[Dataset records]

+===+

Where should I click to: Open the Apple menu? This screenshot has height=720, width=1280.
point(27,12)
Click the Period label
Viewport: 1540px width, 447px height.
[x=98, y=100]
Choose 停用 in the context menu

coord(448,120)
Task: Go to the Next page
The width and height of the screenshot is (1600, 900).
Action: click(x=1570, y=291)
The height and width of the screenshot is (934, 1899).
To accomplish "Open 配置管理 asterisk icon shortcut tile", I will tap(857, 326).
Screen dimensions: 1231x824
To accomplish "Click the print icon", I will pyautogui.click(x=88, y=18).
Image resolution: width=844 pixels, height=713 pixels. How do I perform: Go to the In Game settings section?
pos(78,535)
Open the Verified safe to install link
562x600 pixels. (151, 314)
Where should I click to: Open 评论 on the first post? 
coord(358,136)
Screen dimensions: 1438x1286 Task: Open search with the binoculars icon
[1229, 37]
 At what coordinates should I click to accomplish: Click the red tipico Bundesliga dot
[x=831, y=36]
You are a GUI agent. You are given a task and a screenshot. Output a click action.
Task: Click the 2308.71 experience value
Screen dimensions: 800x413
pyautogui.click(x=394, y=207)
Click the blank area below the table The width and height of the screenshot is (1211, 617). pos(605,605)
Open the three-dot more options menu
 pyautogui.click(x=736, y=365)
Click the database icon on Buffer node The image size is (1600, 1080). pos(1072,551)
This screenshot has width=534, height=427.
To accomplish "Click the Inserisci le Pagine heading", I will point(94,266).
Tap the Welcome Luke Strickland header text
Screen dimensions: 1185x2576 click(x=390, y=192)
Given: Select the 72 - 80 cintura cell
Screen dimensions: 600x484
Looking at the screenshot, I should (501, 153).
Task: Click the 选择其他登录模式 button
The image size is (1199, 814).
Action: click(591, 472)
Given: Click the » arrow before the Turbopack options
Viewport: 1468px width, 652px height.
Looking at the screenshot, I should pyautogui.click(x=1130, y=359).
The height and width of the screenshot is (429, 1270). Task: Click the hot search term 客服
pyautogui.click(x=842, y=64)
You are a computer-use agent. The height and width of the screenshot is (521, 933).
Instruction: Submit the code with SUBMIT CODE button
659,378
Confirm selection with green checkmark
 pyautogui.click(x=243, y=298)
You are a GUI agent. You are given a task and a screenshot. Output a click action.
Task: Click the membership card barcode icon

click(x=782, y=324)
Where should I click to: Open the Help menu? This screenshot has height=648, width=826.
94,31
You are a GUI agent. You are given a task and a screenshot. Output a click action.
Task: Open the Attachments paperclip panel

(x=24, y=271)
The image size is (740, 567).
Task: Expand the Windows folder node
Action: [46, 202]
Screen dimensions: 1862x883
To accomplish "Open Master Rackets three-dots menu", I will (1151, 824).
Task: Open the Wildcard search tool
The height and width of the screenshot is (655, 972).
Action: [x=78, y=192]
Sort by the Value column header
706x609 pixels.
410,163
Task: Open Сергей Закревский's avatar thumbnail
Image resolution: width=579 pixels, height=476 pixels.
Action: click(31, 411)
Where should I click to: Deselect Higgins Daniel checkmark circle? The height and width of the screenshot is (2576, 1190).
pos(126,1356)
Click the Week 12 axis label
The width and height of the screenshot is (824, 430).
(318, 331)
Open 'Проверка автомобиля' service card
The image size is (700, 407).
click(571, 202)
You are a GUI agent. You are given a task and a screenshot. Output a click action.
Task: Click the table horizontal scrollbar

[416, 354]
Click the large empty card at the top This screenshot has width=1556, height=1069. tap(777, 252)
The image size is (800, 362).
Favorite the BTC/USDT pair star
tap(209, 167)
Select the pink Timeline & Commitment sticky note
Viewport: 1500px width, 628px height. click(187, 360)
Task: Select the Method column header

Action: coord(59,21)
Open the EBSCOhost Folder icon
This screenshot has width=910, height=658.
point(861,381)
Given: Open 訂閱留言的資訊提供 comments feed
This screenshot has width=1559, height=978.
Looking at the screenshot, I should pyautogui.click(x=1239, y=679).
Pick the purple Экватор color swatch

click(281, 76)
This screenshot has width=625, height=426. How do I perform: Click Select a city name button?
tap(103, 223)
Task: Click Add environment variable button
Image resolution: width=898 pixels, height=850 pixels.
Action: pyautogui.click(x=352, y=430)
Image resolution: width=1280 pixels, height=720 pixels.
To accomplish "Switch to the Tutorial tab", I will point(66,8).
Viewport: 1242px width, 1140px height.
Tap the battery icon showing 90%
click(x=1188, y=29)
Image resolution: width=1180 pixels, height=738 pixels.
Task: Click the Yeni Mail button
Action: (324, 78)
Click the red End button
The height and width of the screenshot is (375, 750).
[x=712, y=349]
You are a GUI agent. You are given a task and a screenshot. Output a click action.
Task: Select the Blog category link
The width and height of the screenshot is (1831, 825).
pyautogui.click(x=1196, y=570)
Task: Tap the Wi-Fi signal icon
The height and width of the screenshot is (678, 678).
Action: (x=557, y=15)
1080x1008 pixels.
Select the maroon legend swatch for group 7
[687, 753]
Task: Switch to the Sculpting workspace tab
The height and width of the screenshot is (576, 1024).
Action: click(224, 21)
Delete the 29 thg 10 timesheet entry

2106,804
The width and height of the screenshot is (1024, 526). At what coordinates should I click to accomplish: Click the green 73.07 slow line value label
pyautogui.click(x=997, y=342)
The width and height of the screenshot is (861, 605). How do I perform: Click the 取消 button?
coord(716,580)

+===+

* [INSTRUCTIONS FOR THE TASK] Please show every line of the records that holds the word "Switch".

* [RESPONSE AREA]
To accomplish "Switch to the Tutorial tab", I will point(66,8).
Task: Switch to the Sculpting workspace tab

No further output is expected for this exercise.